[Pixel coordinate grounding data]
┄┄┄┄┄┄┄┄┄┄┄┄┄┄┄┄┄┄┄┄
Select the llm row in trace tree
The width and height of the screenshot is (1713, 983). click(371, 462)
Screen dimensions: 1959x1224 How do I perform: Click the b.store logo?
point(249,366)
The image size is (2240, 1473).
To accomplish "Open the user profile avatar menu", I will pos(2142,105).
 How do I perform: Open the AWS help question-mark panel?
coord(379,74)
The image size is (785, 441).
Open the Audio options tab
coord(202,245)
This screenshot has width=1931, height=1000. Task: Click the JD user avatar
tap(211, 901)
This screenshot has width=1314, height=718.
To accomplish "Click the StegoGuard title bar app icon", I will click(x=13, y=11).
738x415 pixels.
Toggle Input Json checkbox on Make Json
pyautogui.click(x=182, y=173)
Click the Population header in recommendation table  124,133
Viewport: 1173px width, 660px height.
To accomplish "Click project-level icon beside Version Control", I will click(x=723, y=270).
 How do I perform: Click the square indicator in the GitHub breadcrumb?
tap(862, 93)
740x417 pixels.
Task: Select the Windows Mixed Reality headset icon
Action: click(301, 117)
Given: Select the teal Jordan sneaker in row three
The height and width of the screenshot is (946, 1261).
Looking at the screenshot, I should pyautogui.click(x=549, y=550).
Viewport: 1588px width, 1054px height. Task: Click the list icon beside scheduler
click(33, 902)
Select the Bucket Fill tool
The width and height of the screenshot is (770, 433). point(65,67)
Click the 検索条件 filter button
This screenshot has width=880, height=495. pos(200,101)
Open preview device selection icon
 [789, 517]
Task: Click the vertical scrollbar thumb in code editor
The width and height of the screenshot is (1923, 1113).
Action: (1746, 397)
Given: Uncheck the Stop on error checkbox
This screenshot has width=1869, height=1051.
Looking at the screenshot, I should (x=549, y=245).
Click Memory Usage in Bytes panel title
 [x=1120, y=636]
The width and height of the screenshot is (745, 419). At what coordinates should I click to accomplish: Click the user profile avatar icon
┄┄┄┄┄┄┄┄┄┄┄┄┄┄┄┄┄┄┄┄
How to complete this task -> An exact copy of the lines above, from the one containing "This screenshot has width=1314, height=718." through the one containing "Viewport: 1173px width, 660px height.", is the whole of the answer.

Response to the task ->
This screenshot has width=1314, height=718.
To accomplish "Click the StegoGuard title bar app icon", I will click(x=13, y=11).
738x415 pixels.
Toggle Input Json checkbox on Make Json
pyautogui.click(x=182, y=173)
Click the Population header in recommendation table  124,133
Viewport: 1173px width, 660px height.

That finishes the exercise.